─── AVAILABLE DATA
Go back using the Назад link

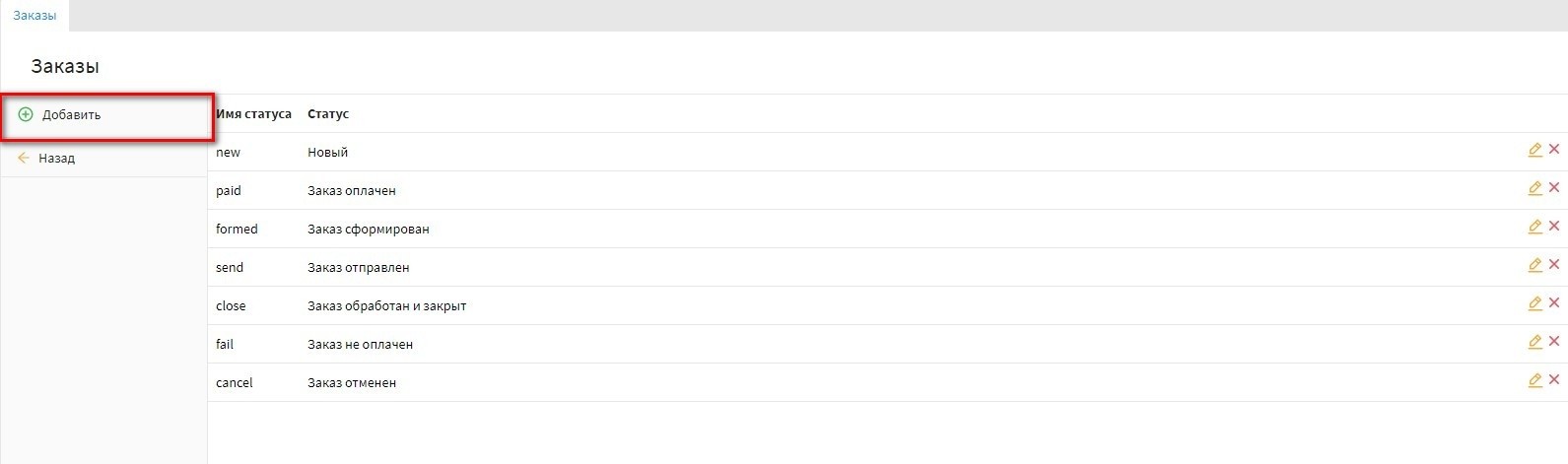click(56, 159)
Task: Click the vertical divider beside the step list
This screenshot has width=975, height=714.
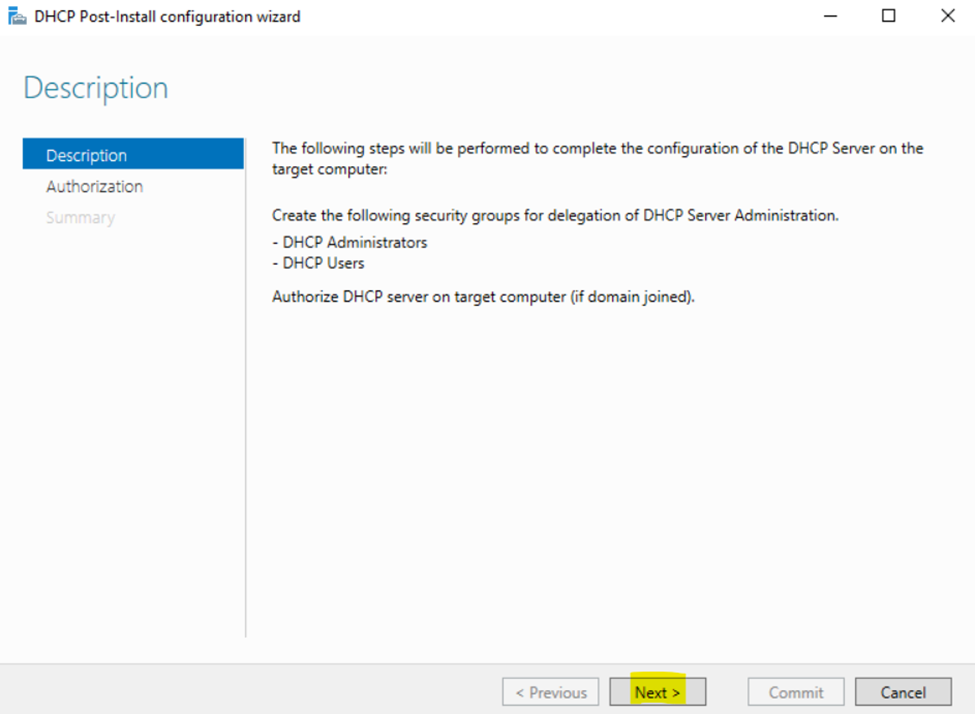Action: [246, 387]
──────
▶ [PROBLEM] Arrange every line of the rows above as a Markdown table with two columns, No. and Line, numbering each line and skipping blank lines. Leave the pictures out.

▶ [RESPONSE TO THE TASK]
| No. | Line |
|---|---|
| 1 | Go back using the Назад link |
| 2 | click(56, 159) |
| 3 | Task: Click the vertical divider beside the step list |
| 4 | This screenshot has width=975, height=714. |
| 5 | Action: [246, 387] |